Beyond this, if you’re a bloke and you want to be an ally, I think the priority for men has to be to listen. Really listen to what women are saying and what their experiences are like. I’ll be the first to admit that for a long time, while listening to people, my thoughts often went to how to ‘fix’ whatever that person’s problem was or provide a ‘solution’.

But this kind of response can leave people feeling unheard. If you’re a bloke listening to a woman, and you catch yourself preparing what you’re going to say next while they’re still speaking, or getting ready to provide a ‘solution’ or advice, see if you can gently catch yourself. Take a pause, a deep breath, and go back to just listening with your full care and attention. Reflect back to that woman what you’ve heard and what you now understand about them. Show them you’re there to hear, hold, and fully honour their experience.
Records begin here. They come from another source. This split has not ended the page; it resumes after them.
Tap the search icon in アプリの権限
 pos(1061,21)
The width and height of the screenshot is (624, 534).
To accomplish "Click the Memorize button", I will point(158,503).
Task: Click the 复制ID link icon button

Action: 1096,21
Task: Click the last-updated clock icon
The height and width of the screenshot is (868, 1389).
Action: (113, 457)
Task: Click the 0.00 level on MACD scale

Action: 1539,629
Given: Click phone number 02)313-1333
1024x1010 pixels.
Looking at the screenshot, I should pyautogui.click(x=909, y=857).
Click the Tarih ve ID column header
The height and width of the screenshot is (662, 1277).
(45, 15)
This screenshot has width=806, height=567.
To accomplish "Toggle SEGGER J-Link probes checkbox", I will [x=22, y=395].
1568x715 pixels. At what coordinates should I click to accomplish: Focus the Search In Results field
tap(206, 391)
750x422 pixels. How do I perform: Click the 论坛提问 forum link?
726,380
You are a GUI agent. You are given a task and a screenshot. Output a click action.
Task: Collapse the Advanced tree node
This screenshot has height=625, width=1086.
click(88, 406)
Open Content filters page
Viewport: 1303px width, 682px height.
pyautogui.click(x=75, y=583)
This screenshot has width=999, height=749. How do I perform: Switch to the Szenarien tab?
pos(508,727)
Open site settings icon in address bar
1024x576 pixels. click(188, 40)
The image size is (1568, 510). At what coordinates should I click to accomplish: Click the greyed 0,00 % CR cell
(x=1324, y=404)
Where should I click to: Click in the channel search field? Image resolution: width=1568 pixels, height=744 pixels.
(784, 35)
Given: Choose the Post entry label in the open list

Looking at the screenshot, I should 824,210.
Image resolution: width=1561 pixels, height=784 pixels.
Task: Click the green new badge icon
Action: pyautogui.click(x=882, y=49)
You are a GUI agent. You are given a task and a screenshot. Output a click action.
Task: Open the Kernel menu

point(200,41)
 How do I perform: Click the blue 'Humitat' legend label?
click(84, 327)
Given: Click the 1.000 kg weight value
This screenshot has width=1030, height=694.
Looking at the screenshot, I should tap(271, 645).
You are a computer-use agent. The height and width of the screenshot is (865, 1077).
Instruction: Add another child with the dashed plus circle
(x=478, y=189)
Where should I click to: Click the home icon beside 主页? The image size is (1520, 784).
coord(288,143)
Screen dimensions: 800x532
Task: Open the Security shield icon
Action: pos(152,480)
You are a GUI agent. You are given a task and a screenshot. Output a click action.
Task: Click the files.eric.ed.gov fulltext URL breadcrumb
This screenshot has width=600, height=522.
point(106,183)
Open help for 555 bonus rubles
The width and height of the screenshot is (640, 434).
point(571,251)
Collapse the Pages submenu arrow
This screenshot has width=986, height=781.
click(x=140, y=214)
It's a privilege to have women share with us, and we owe our deep listening in return. Shoutout to Mike Dyson and Joel Hines from Good Blokes Co, whose men’s retreat helped me learn and practise this.

As for the systemic, macro, government level: we need to call for action. We need to pay attention to the upcoming budget. And we need to make sure this issue is taken to the next election and treated seriously.

Sandra Rajic, Counsellor and Violence Prevention Practitioner with EveryMan in Canberra spoke at Sunday’s rally. Rajic noted that services like EveryMan require appropriate funding if they are going to meet community needs and prevent future violence. They currently have 60 men on a waitlist for one-on-one men’s behaviour change counselling, and 70 men on a waitlist for their group program beginning in June – a program that can only take 16 men. Let that sink in for a moment. That many men in Canberra want help to change their behaviour, want to avoid causing any future harm, but are stuck waiting. What a maddening state of affairs. This is an issue which can no longer fall on the deaf ears of our political elite. Let’s make sure it can’t be ignored.

I’m woefully aware of the irony of another op-ed, from another bloke, being published on this, especially when I’m advocating for deep listening. So let me leave it there. Men of Australia, it’s time to listen and it’s time to show up.

If this article raises any concerns for you, please call 1800Respect for around the clock counselling and support. Alternatively, you can call Lifeline on 13 11 14.